Quelle incidence a eu la campagne sur les ventes de Nike et le rendement de son action?
Nike a créé un vrai «bang» en ayant recours à une figure polémique comme celle de Kaepernick. Elle a aussi lancé sa campagne au moment même où s'ouvrait la nouvelle saison de la Ligue nationale de football. Certains ont parlé d'une augmentation d'un tiers des ventes, mais, selon moi, il faut se méfier des chiffres donnés après une semaine ou un mois. On doit faire attention à l'effet de nouveauté, qu'il soit positif ou négatif, car ce n'est pas très pertinent de comparer les ventes à partir d'une journée précise. Ceci dit, avec cette campagne qui souligne les 30 ans de son slogan «Just Do It», Nike a pris une position forte, dans la droite ligne de ses actions déjà prises sur l'égalité. On peut distinguer deux effets. D'une part, la campagne a permis d'aller chercher de nouvelles parts de marché. D'autre part, la marque a renforcé sa position auprès d'un segment du public pour qui ces valeurs sont importantes, notamment les jeunes et les milléniaux. Désormais, ils ont encore plus d'attachement pour Nike. Or, les consommateurs loyaux se classent comme les plus importants en marketing. En effet, il semble moins coûteux de conserver des acheteurs que d'aller en chercher de nouveaux, surtout s'ils consomment encore plus de produits de la marque.
Certains critiquent Nike en laissant entendre que la marque a utilisé la notoriété de l'ex-quart-arrière sans endosser son action politique en faveur de la justice sociale. Qu'en pensez-vous?
Nike est une entreprise commerciale qui cherche à faire des profits. Il ne s'agit pas d'un acteur social, même si, dans une certaine mesure, la campagne avec Kaepernick exploite le thème de l'engagement. En réalité, Nike appuie l'athlète en le gardant sous contrat, en l'utilisant dans les publicités et en montrant qu'il se tient debout pour une cause. Laquelle? On ne sait pas vraiment. S'agit-il d'un soutien dans son combat contre la Ligue nationale de football (qui refuse encore de le réintégrer comme joueur, NDLR)? Ou d'un soutien pour le fait qu'il s'agenouille durant l'hymne national avant les matches pour dénoncer le racisme? Au fond, les consommateurs peuvent interpréter le message un peu comme ils le veulent. Le slogan «Just Do It» fonctionne d'une manière analogue. Certains l'interprètent comme une invitation à faire du sport pour maigrir, d'autres le voient comme un appel à se battre jusqu'au bout. Nike n'a pas à être explicite. Les gens font les liens eux-mêmes.

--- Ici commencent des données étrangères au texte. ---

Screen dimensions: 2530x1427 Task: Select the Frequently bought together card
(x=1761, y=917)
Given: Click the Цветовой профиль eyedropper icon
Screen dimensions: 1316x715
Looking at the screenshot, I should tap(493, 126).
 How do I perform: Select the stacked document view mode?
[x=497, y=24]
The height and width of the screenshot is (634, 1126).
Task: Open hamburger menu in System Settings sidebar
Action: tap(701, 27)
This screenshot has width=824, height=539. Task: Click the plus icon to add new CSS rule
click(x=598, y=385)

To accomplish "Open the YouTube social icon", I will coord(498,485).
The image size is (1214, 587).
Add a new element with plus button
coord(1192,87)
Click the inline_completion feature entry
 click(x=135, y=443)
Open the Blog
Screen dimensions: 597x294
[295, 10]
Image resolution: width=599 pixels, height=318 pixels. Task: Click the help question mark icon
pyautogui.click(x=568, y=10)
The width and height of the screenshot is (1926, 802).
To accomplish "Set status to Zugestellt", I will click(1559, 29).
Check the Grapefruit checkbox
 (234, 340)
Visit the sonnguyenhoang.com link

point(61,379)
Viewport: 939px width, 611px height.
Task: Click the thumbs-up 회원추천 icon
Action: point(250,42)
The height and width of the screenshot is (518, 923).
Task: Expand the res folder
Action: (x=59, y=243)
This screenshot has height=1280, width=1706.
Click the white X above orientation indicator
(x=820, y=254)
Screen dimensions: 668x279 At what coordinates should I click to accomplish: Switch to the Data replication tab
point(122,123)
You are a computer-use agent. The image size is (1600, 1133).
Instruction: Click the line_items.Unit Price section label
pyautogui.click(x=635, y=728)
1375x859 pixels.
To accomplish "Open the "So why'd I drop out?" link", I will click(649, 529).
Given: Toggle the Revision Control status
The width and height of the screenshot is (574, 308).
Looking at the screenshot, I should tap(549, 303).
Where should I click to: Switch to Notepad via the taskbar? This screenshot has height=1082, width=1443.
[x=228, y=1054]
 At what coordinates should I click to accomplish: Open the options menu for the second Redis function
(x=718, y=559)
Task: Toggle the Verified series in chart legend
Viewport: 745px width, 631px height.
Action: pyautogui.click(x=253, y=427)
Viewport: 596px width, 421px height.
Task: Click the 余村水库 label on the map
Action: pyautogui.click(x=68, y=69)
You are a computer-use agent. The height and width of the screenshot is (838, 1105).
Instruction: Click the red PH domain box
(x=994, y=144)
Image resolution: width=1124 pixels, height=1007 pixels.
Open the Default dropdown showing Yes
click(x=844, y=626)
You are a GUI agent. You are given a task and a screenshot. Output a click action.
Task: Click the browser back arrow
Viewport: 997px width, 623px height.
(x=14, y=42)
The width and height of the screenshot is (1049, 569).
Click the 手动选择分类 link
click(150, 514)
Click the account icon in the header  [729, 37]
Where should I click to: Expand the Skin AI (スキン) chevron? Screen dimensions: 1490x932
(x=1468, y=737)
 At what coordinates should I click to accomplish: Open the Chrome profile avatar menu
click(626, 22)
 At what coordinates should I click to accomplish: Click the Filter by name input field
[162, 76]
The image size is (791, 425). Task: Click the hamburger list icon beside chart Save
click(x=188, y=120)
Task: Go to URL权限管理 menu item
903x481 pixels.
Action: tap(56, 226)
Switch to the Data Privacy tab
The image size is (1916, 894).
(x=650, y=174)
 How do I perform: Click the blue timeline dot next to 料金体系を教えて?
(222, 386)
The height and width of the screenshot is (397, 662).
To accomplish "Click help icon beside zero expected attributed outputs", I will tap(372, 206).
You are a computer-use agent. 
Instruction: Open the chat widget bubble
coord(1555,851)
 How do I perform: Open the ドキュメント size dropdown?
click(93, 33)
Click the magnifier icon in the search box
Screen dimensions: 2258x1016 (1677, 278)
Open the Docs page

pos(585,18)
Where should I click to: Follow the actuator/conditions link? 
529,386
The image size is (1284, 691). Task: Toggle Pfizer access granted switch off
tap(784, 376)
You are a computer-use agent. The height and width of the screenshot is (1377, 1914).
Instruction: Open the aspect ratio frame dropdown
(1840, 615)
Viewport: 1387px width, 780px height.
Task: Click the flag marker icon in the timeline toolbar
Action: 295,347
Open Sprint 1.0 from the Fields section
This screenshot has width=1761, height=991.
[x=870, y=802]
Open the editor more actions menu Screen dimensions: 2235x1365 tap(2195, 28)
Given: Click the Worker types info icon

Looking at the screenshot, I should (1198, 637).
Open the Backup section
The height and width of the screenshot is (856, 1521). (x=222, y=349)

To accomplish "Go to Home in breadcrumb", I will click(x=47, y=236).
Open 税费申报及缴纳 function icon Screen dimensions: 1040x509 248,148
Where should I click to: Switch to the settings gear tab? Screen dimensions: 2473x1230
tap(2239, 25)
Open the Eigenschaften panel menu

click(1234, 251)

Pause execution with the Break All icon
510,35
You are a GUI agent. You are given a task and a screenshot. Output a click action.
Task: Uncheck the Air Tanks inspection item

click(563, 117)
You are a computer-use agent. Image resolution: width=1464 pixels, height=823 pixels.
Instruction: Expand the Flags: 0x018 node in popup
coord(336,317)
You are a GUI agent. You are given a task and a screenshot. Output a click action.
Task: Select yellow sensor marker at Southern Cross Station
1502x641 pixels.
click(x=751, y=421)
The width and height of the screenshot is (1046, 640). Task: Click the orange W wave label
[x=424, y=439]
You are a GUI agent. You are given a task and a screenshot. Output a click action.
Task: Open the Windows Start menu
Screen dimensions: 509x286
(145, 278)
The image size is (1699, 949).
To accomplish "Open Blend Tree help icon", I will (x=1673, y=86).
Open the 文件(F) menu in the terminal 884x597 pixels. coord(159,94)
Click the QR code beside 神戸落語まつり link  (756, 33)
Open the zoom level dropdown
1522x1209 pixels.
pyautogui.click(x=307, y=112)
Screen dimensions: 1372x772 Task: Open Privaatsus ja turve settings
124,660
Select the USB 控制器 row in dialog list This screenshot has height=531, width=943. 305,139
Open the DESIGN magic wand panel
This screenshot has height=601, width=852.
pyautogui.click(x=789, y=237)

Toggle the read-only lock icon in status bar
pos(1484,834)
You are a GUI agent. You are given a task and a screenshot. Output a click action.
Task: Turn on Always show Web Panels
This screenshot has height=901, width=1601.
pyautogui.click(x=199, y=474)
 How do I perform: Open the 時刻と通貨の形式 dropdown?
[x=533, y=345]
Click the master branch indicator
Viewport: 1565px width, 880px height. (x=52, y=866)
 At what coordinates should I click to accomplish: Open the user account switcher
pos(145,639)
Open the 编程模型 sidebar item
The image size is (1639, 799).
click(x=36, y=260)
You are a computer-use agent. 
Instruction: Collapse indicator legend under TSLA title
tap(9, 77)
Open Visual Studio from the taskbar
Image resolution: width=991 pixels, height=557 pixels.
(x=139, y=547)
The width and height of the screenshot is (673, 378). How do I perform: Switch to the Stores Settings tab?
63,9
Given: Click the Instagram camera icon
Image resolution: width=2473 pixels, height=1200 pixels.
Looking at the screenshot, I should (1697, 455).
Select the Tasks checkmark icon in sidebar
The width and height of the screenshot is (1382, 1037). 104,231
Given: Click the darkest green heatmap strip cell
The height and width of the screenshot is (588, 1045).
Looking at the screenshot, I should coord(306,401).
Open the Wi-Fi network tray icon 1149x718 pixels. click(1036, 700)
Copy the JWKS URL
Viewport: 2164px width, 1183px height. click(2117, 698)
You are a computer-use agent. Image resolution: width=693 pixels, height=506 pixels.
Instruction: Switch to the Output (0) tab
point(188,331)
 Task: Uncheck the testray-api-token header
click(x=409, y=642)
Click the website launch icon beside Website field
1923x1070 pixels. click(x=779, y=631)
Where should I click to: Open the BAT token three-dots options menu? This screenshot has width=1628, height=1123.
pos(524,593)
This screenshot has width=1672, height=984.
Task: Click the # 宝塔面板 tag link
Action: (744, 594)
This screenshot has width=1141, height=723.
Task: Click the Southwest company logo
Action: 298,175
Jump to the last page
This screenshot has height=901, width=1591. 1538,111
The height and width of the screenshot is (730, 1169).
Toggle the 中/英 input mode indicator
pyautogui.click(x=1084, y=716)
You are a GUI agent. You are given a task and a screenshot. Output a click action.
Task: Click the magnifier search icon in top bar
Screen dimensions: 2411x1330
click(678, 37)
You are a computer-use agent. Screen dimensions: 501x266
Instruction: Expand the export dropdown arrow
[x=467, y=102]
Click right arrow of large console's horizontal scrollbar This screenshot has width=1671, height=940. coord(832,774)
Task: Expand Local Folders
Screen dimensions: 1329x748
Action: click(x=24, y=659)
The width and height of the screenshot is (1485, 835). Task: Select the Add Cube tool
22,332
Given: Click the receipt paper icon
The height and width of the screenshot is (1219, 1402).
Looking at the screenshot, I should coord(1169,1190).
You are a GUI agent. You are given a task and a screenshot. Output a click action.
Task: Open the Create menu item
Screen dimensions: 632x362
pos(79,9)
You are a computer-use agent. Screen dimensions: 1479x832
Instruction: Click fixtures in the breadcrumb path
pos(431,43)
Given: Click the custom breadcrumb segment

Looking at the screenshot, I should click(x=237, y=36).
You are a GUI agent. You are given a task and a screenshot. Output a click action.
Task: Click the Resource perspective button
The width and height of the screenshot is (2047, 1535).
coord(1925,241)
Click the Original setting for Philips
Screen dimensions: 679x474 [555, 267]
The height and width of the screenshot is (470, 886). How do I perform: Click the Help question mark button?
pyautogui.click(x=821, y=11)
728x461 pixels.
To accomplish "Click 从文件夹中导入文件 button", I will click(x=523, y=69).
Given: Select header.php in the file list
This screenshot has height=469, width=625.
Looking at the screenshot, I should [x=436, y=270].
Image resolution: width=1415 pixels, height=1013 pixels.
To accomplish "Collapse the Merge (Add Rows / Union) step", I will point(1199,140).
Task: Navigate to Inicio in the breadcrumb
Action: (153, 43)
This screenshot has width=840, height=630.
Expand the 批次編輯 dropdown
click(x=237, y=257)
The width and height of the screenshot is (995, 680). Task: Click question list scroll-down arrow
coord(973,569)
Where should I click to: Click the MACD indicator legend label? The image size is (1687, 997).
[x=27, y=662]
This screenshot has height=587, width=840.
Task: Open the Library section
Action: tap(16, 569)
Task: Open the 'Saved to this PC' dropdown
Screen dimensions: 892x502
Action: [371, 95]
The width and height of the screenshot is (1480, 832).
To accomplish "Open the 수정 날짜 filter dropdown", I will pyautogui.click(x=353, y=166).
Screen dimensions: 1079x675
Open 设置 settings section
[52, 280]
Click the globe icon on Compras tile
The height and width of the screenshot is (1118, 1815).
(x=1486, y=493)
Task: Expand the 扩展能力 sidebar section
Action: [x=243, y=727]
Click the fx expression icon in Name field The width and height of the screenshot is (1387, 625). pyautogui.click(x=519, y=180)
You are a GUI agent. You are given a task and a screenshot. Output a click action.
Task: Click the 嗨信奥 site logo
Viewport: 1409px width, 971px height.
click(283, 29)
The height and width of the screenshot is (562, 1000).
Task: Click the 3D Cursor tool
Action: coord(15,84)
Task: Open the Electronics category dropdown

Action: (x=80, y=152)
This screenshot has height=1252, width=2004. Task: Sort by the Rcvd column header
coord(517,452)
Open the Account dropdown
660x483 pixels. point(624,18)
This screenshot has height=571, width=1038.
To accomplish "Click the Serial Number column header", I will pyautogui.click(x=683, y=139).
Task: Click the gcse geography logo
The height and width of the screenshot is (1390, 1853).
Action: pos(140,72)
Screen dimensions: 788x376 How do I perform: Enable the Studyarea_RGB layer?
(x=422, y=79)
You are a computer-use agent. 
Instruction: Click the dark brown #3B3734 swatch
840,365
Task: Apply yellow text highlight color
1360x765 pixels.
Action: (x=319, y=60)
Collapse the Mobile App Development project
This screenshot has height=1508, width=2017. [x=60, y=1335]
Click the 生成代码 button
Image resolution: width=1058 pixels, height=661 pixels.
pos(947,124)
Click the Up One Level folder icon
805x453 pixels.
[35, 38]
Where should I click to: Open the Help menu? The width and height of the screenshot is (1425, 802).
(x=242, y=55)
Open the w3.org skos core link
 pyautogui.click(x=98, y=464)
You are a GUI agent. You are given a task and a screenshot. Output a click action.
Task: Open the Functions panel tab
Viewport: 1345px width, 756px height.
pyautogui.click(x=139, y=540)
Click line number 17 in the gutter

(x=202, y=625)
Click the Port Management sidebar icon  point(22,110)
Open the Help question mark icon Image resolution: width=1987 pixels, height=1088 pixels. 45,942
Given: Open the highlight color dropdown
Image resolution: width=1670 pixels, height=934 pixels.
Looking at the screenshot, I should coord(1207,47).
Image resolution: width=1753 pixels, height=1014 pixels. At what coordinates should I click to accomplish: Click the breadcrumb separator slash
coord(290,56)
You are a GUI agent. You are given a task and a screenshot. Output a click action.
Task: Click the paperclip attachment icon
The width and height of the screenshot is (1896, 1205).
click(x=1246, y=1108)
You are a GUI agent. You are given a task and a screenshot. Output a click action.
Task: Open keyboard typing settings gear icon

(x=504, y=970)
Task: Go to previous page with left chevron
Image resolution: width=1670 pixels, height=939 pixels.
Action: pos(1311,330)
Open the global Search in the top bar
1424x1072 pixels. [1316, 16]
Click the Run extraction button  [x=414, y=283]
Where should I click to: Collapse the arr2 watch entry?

Quelles répercussions va avoir cette campagne de Nike sur celle de ses concurrents?
Je ne pense pas que les autres marques vont tenter de copier cette campagne. Chacune s'efforce d'être unique, d'avoir sa propre identité. Nike se présente comme une marque qui fait des campagnes un peu provocantes, surtout aux yeux des consommateurs américains. À l'étranger, les gens ont tendance à trouver le message très cool, à cause du sentiment anti-américain. Adidas, pour sa part, adopte une approche plus conservatrice en utilisant notamment Kanye West, un chanteur très proche des républicains. De son côté, Puma se définit d'une manière plus fashion pour une certaine partie de ses ventes. Chacune de ses marques tente donc se positionner de manière forte, en fonction des valeurs du public qu'elle recherche. Nike, par exemple, a lancé la campagne Equality juste après l'élection de Donald Trump. À l'époque, l'entreprise a eu notamment recours à un Américain musulman qui avait participé aux Jeux olympiques et à un transgenre. Il s'agissait de souligner à quel point tous les athlètes sont égaux, même aux États-Unis. C'était une façon de se positionner face aux idées très agressives du président sur les immigrants. Cela reprenait donc l'idée, sans le dire ouvertement, que l'on doit se tenir debout pour ce qu'on est.

Frank Pons est un spécialiste du marketing du sport.